# [Activity]
When writing out the entries below, keep only the lines from the line with "Image resolution: width=780" to the line with "Tap officiallrosie's avatar", both included, exactly as they are, and leave the pictures aside.

# [Stored data entries]
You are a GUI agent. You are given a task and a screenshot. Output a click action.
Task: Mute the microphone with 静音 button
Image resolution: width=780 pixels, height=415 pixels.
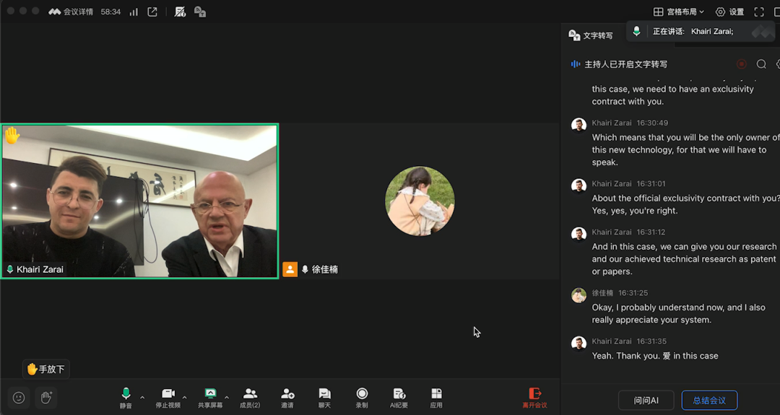[126, 396]
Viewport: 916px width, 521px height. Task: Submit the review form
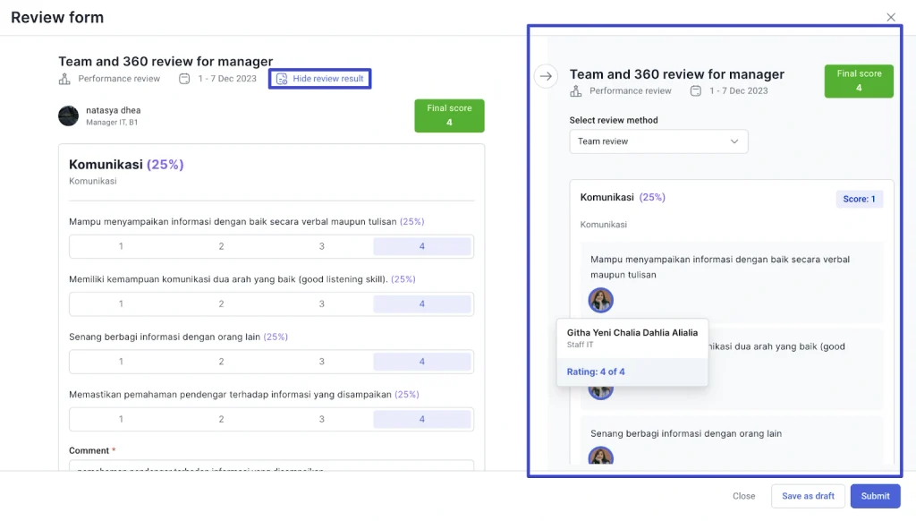pos(875,496)
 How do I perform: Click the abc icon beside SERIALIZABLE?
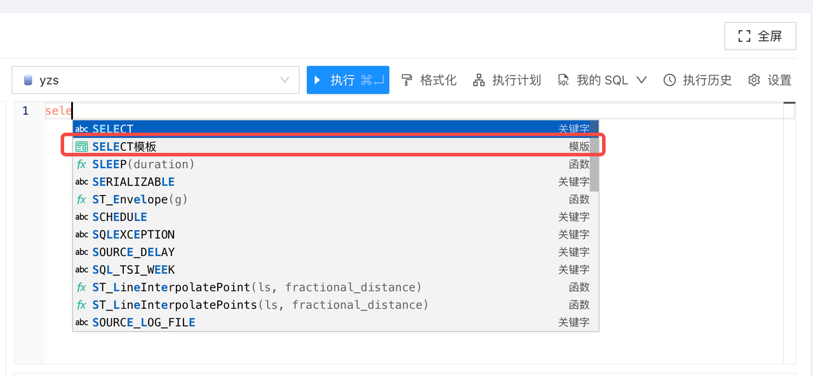click(x=81, y=182)
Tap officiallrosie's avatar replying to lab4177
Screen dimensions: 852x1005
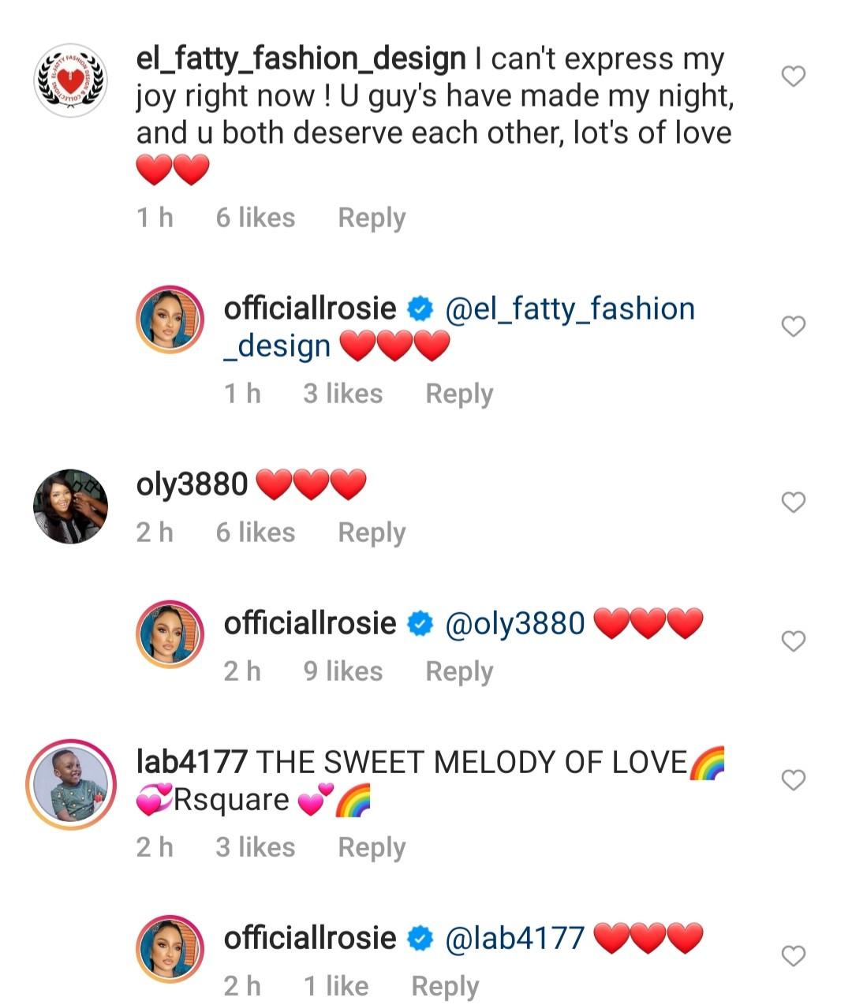pyautogui.click(x=170, y=949)
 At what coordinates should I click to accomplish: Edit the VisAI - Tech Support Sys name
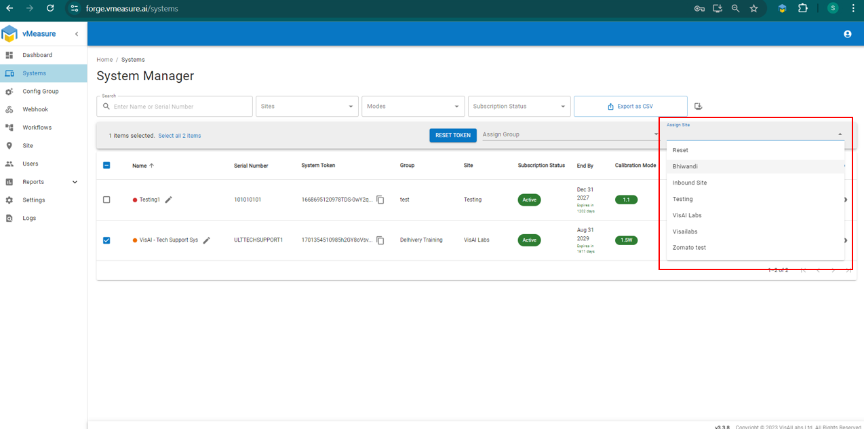pos(207,240)
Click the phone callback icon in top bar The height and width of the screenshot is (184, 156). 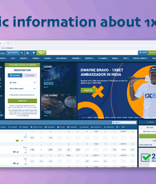click(x=22, y=53)
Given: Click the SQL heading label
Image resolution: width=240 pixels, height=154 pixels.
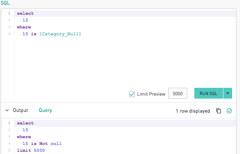Looking at the screenshot, I should point(5,3).
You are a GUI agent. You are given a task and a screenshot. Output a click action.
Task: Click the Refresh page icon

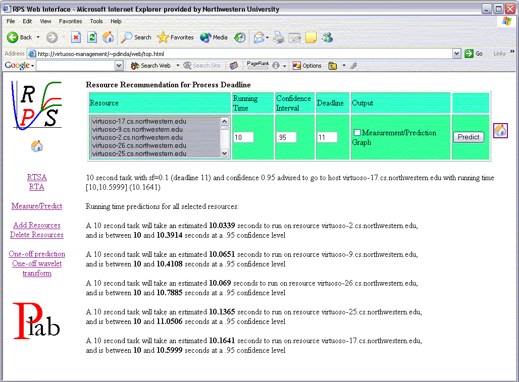[92, 37]
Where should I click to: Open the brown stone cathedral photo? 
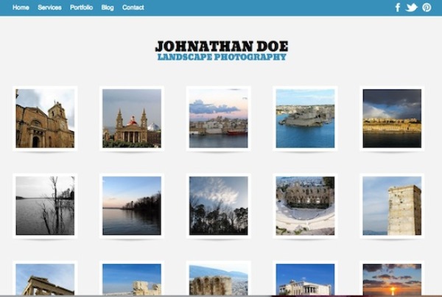(45, 119)
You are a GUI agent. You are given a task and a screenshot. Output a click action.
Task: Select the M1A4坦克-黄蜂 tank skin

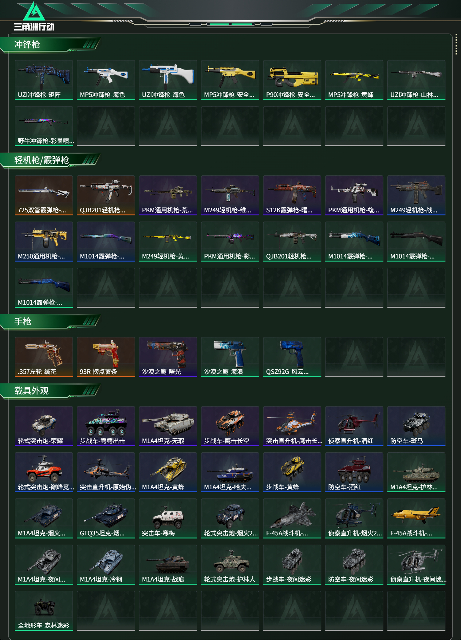point(168,472)
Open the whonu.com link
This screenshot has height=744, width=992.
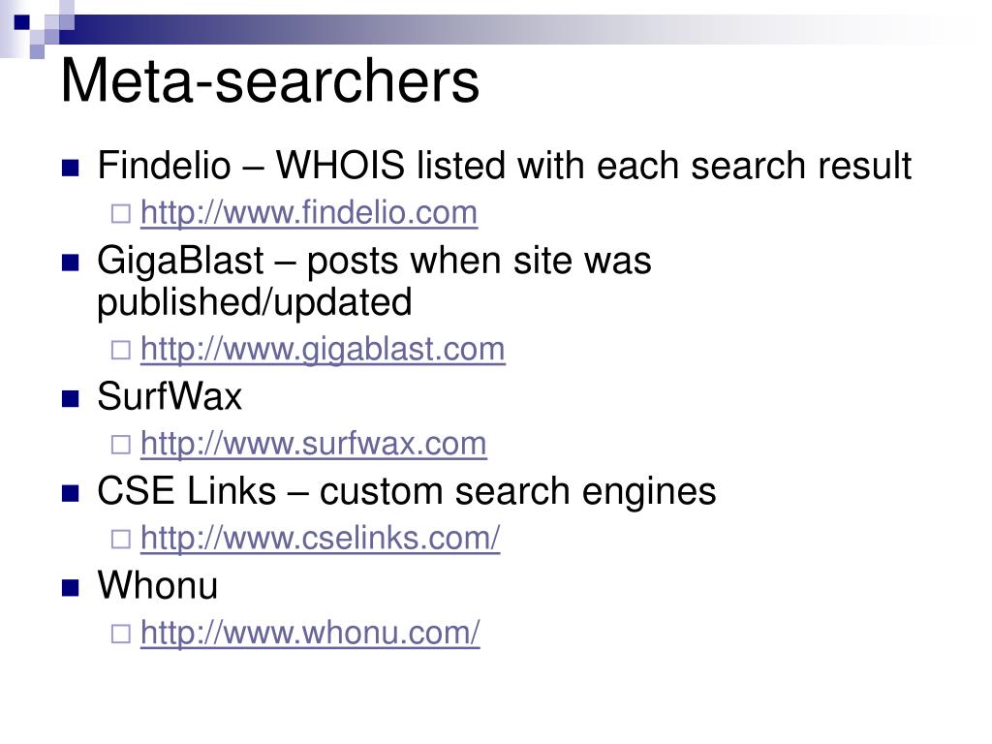tap(310, 633)

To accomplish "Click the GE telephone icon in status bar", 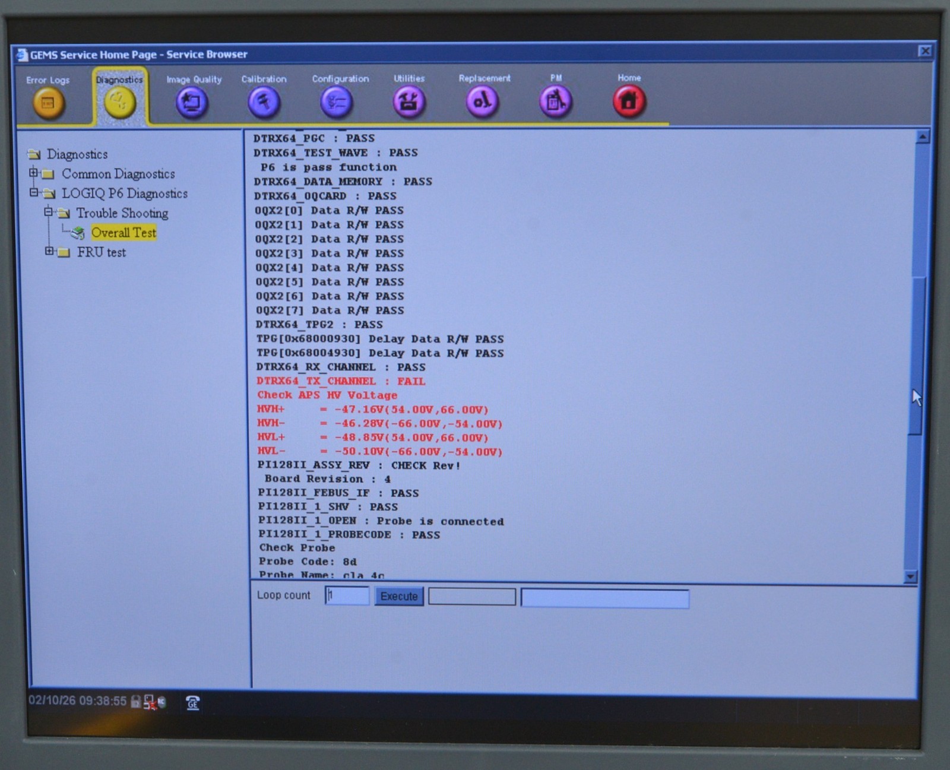I will [x=192, y=703].
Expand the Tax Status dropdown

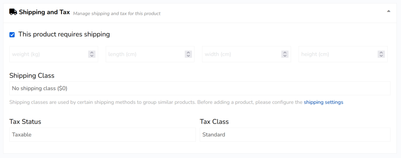click(x=102, y=134)
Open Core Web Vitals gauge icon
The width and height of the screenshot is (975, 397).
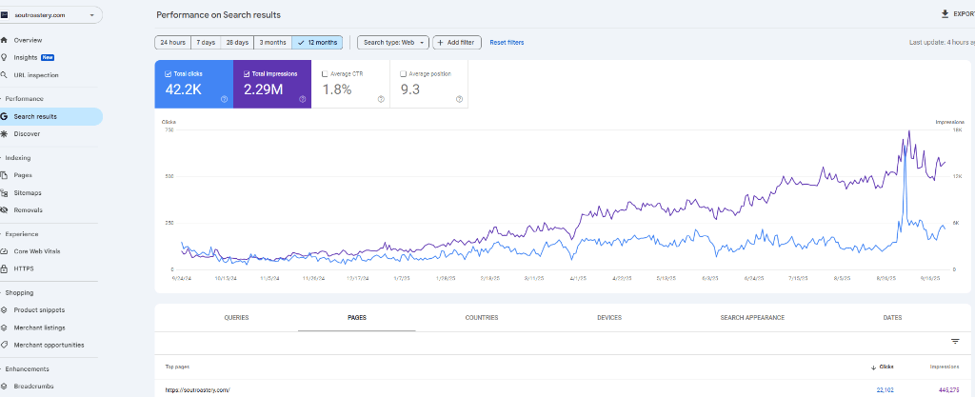[x=5, y=251]
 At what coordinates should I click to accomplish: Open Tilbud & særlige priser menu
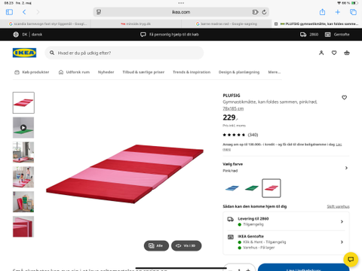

# [Answer section]
Image resolution: width=780 pixels, height=415 pixels.
[126, 396]
Viewport: 916px width, 521px height. Task: Submit the review form
pos(875,496)
 How do I perform: Click the abc icon beside SERIALIZABLE?
click(x=81, y=182)
Tap officiallrosie's avatar replying to lab4177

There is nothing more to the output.